Work task
How many lines in the records below contain the string "computer"? Answer with the number alone.
———
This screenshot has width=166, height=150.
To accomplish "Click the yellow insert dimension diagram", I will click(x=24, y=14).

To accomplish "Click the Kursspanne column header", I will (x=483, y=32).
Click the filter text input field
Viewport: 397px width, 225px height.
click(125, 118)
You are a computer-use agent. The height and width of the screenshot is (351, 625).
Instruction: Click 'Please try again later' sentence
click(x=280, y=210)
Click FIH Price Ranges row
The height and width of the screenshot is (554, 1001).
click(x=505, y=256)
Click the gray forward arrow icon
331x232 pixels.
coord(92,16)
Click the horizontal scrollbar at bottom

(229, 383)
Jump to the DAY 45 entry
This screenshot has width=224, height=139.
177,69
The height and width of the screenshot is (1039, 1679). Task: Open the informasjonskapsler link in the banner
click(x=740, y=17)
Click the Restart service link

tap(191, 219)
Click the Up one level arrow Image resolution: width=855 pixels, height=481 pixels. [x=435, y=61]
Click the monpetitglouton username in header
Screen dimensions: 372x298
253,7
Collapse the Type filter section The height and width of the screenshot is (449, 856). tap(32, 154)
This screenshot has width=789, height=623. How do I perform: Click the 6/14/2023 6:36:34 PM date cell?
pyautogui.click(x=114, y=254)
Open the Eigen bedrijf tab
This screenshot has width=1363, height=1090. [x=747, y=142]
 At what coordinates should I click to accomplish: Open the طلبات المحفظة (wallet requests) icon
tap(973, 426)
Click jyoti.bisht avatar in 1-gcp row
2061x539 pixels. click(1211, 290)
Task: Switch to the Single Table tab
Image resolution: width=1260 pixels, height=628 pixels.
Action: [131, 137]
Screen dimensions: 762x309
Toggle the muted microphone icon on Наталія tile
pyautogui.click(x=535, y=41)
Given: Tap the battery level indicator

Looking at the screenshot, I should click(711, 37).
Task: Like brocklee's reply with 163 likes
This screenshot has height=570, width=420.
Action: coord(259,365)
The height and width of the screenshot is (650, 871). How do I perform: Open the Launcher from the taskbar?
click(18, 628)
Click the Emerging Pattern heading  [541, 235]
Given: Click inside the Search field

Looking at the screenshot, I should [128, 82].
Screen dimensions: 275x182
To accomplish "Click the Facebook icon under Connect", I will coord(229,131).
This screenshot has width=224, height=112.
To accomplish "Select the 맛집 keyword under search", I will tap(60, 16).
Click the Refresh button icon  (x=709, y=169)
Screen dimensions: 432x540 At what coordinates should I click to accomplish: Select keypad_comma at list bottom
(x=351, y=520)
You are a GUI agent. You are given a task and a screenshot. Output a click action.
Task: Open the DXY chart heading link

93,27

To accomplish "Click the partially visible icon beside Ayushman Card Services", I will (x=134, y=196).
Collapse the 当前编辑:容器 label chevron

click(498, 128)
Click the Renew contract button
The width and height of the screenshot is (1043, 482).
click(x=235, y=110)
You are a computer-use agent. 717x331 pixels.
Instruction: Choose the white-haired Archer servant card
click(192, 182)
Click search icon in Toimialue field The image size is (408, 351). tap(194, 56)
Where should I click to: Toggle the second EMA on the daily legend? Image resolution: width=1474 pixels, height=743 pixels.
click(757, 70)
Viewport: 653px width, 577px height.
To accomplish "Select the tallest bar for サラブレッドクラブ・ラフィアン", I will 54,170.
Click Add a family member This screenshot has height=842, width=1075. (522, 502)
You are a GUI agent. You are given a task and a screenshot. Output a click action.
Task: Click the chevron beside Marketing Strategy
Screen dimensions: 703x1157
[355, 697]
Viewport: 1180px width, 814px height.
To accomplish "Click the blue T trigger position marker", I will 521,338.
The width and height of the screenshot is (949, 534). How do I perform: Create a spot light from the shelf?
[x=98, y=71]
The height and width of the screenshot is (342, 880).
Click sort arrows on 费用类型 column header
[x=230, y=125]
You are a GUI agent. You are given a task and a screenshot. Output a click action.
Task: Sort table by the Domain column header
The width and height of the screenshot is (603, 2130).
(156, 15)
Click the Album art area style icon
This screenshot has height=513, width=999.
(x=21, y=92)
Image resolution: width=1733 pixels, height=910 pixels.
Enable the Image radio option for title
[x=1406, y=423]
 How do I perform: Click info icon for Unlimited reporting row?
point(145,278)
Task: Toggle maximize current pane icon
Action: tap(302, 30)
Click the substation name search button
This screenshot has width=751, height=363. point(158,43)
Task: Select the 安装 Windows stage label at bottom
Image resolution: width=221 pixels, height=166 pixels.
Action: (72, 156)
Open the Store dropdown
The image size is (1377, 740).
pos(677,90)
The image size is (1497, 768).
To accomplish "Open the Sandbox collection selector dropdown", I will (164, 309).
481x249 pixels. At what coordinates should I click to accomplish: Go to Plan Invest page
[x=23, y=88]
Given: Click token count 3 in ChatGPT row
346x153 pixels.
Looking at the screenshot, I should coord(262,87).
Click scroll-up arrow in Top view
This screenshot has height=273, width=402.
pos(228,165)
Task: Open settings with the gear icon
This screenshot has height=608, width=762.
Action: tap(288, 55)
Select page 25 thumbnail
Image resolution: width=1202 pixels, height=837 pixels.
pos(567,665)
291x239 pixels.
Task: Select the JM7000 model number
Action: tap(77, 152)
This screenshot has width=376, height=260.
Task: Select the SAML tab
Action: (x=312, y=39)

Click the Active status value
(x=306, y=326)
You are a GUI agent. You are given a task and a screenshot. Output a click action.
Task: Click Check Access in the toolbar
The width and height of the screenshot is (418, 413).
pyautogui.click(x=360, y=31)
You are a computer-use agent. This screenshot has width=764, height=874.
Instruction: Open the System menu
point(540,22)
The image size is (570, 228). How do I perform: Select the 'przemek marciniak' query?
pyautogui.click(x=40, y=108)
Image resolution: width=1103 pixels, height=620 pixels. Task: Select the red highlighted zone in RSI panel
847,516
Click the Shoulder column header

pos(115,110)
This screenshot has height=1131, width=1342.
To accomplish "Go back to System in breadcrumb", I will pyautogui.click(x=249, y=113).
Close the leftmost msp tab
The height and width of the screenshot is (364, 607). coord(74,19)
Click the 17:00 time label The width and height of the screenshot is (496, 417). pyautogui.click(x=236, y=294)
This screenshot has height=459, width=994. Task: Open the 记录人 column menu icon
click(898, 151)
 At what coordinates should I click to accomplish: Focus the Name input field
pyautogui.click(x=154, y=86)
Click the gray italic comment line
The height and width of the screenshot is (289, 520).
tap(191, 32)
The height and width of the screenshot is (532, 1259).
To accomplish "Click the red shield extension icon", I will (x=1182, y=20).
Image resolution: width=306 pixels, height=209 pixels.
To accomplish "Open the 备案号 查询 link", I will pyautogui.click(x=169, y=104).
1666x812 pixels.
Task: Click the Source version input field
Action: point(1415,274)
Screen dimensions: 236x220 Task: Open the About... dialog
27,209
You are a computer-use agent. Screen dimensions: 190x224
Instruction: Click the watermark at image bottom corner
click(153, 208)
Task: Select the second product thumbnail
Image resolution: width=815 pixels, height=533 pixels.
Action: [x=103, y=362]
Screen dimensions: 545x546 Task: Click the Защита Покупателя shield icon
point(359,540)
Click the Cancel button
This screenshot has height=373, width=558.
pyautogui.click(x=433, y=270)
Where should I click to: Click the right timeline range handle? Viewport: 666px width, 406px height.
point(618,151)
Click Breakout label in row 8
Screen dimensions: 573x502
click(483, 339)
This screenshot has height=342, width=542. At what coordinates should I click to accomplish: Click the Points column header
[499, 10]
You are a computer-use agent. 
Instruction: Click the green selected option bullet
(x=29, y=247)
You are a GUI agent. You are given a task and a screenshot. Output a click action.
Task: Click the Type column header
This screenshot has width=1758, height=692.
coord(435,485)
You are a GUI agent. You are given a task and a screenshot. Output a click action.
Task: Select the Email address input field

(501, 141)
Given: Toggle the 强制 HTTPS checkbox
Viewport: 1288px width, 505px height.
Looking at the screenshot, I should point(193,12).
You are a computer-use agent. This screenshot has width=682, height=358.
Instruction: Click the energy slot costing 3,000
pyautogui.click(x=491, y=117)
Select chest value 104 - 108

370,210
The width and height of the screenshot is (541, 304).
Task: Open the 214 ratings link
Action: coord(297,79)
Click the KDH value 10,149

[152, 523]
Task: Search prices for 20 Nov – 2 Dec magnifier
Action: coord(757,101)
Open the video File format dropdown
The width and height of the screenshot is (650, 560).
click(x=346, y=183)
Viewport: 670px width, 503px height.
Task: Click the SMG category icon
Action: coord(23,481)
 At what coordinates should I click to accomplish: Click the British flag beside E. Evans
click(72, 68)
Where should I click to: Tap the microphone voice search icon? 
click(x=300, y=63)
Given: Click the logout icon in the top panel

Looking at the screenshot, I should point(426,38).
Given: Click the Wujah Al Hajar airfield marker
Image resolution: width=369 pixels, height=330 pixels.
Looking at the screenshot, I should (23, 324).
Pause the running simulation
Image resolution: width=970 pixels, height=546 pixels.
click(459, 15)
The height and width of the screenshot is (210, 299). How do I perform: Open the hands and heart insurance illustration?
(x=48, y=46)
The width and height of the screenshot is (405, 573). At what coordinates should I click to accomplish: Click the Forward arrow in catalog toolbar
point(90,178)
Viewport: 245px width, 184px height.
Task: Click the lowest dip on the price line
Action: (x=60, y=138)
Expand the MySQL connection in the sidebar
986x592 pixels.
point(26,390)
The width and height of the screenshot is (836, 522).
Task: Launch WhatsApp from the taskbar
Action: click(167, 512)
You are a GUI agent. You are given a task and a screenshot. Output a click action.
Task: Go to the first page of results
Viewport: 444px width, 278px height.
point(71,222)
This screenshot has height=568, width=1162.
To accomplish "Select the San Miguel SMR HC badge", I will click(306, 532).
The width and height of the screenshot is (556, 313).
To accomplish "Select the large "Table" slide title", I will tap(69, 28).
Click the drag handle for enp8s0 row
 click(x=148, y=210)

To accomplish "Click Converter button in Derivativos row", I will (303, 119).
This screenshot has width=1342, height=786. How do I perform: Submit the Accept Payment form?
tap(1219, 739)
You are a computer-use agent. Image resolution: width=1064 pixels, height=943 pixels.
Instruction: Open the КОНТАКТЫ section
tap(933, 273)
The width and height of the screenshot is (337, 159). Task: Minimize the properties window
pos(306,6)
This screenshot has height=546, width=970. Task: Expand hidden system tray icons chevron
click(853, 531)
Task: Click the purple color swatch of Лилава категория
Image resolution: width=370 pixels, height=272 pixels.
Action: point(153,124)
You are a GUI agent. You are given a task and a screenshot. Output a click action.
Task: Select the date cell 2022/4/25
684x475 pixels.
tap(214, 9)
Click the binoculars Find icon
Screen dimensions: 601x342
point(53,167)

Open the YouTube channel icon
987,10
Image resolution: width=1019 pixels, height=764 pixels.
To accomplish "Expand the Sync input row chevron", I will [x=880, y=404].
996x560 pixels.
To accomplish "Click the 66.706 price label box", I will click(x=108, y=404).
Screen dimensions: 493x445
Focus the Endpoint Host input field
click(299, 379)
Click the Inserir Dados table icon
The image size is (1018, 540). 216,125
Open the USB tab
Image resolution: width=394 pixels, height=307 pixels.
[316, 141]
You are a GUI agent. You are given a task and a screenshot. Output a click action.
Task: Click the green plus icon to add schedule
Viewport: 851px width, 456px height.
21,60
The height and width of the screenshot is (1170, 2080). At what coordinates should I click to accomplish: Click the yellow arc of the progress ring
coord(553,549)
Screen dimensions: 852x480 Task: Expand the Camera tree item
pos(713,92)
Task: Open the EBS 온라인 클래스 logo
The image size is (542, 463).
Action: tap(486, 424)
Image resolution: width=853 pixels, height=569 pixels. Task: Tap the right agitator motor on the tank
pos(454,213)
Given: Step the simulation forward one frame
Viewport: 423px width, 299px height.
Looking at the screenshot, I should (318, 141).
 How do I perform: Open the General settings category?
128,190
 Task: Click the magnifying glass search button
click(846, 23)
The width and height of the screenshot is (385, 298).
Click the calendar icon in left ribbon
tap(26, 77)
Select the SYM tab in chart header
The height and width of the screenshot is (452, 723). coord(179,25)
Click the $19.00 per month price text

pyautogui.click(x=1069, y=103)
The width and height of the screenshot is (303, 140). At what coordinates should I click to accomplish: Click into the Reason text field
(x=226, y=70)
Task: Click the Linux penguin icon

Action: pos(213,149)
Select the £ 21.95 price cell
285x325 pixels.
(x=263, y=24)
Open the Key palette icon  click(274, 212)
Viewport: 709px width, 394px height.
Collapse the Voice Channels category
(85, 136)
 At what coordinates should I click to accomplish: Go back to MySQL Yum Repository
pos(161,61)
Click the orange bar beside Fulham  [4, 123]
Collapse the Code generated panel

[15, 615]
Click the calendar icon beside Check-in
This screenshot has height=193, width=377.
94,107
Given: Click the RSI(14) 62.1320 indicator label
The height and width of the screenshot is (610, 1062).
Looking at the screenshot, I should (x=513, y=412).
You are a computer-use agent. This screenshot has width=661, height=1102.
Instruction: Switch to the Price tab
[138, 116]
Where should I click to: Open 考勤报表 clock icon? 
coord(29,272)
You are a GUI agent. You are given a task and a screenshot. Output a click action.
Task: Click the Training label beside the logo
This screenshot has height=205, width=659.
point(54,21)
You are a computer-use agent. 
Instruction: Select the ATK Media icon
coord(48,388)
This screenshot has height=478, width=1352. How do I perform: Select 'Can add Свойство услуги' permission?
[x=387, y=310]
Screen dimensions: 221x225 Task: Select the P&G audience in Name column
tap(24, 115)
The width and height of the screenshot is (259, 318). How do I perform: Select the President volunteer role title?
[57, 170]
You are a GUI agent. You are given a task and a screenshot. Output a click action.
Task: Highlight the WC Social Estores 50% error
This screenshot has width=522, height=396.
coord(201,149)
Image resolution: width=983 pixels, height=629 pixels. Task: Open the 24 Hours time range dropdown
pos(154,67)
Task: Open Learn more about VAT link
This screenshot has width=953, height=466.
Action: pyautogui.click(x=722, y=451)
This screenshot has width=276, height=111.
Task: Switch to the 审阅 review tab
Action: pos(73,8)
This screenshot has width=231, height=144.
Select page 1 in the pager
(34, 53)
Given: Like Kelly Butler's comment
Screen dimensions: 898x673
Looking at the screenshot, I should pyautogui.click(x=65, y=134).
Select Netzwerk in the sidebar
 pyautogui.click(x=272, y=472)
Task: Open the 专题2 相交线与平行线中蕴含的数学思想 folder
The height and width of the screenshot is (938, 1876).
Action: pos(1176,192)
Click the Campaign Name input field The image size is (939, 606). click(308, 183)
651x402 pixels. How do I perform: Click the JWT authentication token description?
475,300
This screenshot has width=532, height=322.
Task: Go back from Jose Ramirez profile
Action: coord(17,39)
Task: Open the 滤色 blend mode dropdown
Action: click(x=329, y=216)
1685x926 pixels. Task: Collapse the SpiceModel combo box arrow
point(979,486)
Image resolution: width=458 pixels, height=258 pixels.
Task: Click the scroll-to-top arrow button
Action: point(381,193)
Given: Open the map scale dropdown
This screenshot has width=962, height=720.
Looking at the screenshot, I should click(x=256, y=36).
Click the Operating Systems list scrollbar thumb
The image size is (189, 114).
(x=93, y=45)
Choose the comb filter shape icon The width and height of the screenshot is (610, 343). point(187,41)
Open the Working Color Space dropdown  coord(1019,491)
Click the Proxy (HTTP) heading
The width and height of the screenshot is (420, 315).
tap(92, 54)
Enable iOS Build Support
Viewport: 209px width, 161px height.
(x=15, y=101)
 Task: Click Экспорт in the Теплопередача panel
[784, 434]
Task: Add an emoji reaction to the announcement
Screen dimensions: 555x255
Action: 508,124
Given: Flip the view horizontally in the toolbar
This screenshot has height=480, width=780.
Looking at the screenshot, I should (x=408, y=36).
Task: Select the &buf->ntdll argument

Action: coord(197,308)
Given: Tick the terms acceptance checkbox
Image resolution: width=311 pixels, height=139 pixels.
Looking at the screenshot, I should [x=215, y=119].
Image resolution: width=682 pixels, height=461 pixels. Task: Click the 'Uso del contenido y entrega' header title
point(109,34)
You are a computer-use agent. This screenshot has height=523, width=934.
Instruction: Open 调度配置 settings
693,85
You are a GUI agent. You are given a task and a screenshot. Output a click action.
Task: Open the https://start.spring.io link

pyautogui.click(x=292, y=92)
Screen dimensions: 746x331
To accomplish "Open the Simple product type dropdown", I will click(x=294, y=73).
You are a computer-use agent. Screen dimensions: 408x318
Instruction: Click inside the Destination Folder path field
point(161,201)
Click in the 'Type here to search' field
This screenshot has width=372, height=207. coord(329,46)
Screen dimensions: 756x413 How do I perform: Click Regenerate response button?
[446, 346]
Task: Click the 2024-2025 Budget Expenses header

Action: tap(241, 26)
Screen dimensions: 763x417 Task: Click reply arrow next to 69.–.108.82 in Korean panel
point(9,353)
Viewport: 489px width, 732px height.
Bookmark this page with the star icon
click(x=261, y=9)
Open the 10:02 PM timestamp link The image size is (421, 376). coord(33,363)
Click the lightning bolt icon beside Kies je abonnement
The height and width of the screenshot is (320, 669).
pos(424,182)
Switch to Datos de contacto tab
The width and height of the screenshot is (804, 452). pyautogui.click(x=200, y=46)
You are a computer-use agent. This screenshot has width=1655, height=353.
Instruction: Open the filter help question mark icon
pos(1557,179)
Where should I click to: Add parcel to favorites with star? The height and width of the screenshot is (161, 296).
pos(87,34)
———
Task result
12